Matching the updated version of the question:
The palindromic polynomial
$$f(x)=x^4+x^3+3x^2+x+1$$
is irreducible over $\Bbb{Z}$ because it remains irreducible after reduction modulo two. Because it is palindromic, $x^4 f(1/x)=f(x)$, its zeros have the property that $f(\rho)=0$ if and only if $f(1/\rho)=0$. Its companion matrix is
$$
A=\left(
\begin{array}{cccc}
 0 & 0 & 0 & -1 \\
 1 & 0 & 0 & -1 \\
 0 & 1 & 0 & -3 \\
 0 & 0 & 1 & -1 \\
\end{array}
\right),
$$
when the inverse is
$$
A^{-1}=\left(
\begin{array}{cccc}
 -1 & 1 & 0 & 0 \\
 -3 & 0 & 1 & 0 \\
 -1 & 0 & 0 & 1 \\
 -1 & 0 & 0 & 0 \\
\end{array}
\right).$$
The palindromic property of $f(x)$ then tells us that $A$ and $A^{-1}$ share the same set of simple eigenvalues. This is because the eigenvalues of a companion matrix $A$ are the roots of the polynomial $f(x)$. Furthermore, the eigenvalues of $A^{-1}$ are the reciprocals of the eigenvalues of $A$, which in this case are still zeros of $f(x)$, and thus the eigenvalues of $A$.

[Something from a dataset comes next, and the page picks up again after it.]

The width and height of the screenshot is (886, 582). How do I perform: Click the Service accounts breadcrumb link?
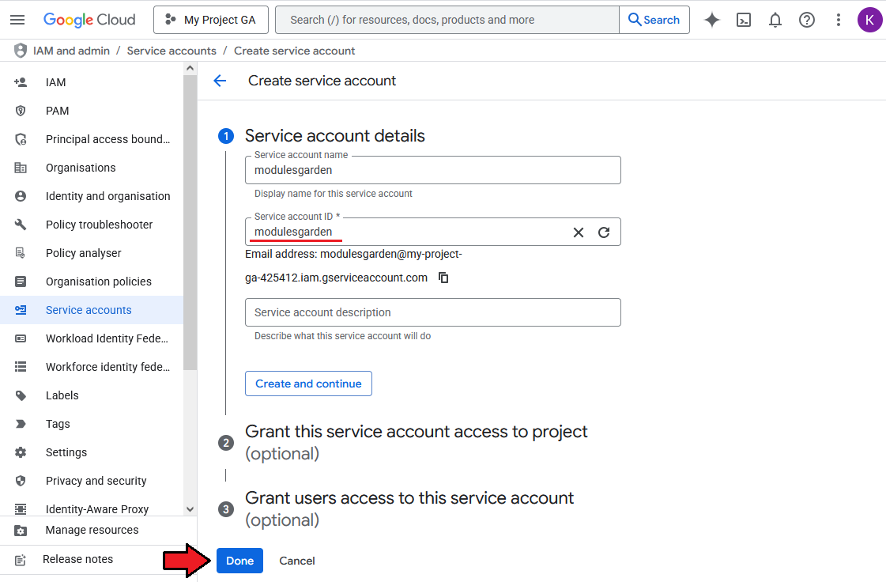click(172, 51)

The shared simple eigenvalues already mean that the two matrices are automatically conjugate in $GL_4(\Bbb{C})$, but it turns out that they are also conjugate in $GL_4(\Bbb{Z})$.
Unless I made a mistake we can use the same $B$ as above, namely
$$B=\left(
\begin{array}{cccc}
 0 & 0 & 0 & 1 \\
 0 & 0 & 1 & 0 \\
 0 & 1 & 0 & 0 \\
 1 & 0 & 0 & 0 \\
\end{array}
\right).
$$
Irreducibility of $f(x)$ translates into the non-existence of a non-trivial subspace $V\subset \Bbb{Q}^4$ such that $AV=V$. This rules out the possibility of $A$ being conjugate to a matrix from $GL_1(\Bbb{Q})\times GL_3(\Bbb{Q})$ or $GL_2(\Bbb{Q})\times GL_2(\Bbb{Q})$.

The same procedure works for any palindromic quartic. So it is also possible to arrange all the eigenvalues to be real. This happens for example with the companion matrix of
$$g(x)=x^4 - 5 x^3 - 13 x^2 - 5 x + 1.$$
A: In any group, if $u$, $v$ are of order $2$ then
$$u(uv)u= vu = (uv)^{-1}$$
so $uv$ is conjugate to $(uv)^{-1}$.
Now, to produce elements of order $2$, start with some standard ones (like diagonal matrices) and conjugate them by other elements.